[Stored items]
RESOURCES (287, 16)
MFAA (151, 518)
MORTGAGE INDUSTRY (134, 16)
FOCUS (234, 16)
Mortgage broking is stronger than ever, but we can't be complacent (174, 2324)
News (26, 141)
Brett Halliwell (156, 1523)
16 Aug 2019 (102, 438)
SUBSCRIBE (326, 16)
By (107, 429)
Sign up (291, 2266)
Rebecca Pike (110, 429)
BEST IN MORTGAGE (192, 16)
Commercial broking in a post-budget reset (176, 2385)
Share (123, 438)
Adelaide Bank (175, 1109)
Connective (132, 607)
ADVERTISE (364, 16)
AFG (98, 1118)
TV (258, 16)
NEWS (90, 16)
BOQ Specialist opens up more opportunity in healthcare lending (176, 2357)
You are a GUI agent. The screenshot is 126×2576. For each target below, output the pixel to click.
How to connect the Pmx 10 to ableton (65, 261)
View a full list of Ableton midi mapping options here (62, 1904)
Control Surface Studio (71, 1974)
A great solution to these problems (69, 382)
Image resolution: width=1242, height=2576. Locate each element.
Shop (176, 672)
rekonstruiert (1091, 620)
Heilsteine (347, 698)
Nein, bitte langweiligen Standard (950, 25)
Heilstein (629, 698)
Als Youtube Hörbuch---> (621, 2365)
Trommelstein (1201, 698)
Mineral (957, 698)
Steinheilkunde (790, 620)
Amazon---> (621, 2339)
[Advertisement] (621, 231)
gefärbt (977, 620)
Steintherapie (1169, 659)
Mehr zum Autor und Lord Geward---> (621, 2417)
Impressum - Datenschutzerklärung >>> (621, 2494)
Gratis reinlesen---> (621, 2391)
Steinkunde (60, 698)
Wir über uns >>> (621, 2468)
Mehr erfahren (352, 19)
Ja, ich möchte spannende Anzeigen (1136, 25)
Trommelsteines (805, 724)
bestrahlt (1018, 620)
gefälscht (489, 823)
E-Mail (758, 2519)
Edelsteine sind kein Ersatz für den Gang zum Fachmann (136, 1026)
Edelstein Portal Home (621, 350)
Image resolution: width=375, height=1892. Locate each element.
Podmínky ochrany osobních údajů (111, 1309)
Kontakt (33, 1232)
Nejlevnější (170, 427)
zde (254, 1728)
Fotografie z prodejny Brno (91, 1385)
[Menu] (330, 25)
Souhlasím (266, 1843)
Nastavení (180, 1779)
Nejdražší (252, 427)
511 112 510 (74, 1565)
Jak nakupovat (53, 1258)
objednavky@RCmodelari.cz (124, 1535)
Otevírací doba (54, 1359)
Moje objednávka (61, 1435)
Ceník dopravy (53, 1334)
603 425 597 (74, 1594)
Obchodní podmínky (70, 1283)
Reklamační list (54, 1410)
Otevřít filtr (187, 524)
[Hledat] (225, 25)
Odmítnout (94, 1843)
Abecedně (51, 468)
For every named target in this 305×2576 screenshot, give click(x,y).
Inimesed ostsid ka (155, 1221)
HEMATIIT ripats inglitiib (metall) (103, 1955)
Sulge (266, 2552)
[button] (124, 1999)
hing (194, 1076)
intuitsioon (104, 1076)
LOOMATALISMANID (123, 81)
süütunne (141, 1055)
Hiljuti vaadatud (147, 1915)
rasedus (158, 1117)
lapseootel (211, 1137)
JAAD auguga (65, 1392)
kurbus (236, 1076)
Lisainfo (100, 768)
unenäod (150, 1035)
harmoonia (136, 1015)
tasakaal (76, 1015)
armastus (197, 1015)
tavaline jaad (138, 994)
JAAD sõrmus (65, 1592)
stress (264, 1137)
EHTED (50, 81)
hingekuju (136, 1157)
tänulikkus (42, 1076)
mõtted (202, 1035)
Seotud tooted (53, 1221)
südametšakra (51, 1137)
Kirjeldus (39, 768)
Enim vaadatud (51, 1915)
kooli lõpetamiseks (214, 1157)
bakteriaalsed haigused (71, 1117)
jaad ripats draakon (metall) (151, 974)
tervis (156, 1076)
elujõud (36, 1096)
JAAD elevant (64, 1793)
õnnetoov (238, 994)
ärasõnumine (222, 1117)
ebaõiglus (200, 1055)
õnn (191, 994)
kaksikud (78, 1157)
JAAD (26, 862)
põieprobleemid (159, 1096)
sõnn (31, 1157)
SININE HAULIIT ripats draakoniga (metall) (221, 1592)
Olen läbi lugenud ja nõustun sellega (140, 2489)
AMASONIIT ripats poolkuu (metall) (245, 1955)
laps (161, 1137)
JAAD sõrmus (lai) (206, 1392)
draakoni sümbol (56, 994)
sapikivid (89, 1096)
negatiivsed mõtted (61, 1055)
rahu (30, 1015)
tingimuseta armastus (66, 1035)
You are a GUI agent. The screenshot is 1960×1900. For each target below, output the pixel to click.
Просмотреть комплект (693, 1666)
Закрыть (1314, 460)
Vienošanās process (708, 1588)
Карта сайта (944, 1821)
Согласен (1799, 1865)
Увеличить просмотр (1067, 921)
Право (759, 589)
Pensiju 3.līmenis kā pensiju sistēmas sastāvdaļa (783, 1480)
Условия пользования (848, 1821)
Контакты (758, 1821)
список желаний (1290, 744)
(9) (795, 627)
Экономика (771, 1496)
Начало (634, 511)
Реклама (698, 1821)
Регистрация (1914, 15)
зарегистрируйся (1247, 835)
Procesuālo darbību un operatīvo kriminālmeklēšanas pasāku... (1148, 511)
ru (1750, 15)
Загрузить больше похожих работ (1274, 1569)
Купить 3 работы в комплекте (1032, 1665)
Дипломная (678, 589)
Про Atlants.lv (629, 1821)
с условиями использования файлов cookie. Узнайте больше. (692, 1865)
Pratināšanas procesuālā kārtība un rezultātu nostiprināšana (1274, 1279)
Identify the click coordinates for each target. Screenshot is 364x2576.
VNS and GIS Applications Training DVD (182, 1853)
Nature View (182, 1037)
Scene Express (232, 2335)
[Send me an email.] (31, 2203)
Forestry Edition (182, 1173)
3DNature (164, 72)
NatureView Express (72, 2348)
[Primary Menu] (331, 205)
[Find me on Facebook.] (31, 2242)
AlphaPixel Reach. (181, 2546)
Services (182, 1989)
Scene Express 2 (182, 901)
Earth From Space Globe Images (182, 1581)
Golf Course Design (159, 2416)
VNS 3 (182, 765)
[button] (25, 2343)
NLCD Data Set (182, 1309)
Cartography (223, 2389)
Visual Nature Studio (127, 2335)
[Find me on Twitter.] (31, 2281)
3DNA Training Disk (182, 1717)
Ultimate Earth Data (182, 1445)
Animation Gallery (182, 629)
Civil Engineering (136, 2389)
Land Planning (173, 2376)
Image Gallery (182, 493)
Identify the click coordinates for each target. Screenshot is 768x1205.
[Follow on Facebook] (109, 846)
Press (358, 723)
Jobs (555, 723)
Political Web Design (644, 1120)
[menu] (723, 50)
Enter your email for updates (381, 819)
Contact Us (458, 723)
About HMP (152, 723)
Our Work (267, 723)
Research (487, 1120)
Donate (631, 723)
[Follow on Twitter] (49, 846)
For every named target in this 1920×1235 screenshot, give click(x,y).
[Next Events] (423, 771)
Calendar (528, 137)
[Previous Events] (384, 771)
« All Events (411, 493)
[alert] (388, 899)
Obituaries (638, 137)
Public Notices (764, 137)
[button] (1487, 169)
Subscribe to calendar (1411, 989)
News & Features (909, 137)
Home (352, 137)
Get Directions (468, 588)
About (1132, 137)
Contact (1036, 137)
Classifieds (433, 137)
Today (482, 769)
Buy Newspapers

REQUIREMENT -> Repeat only what lies between the first line of the data and the line containing "Heilsteine (347, 698)", both of those lines included, exactly as it stands.

SOLUTION BELOW ->
RESOURCES (287, 16)
MFAA (151, 518)
MORTGAGE INDUSTRY (134, 16)
FOCUS (234, 16)
Mortgage broking is stronger than ever, but we can't be complacent (174, 2324)
News (26, 141)
Brett Halliwell (156, 1523)
16 Aug 2019 (102, 438)
SUBSCRIBE (326, 16)
By (107, 429)
Sign up (291, 2266)
Rebecca Pike (110, 429)
BEST IN MORTGAGE (192, 16)
Commercial broking in a post-budget reset (176, 2385)
Share (123, 438)
Adelaide Bank (175, 1109)
Connective (132, 607)
ADVERTISE (364, 16)
AFG (98, 1118)
TV (258, 16)
NEWS (90, 16)
BOQ Specialist opens up more opportunity in healthcare lending (176, 2357)
You are a GUI agent. The screenshot is 126×2576. For each target below, output the pixel to click.
How to connect the Pmx 10 to ableton (65, 261)
View a full list of Ableton midi mapping options here (62, 1904)
Control Surface Studio (71, 1974)
A great solution to these problems (69, 382)
Image resolution: width=1242, height=2576. Locate each element.
Shop (176, 672)
rekonstruiert (1091, 620)
Heilsteine (347, 698)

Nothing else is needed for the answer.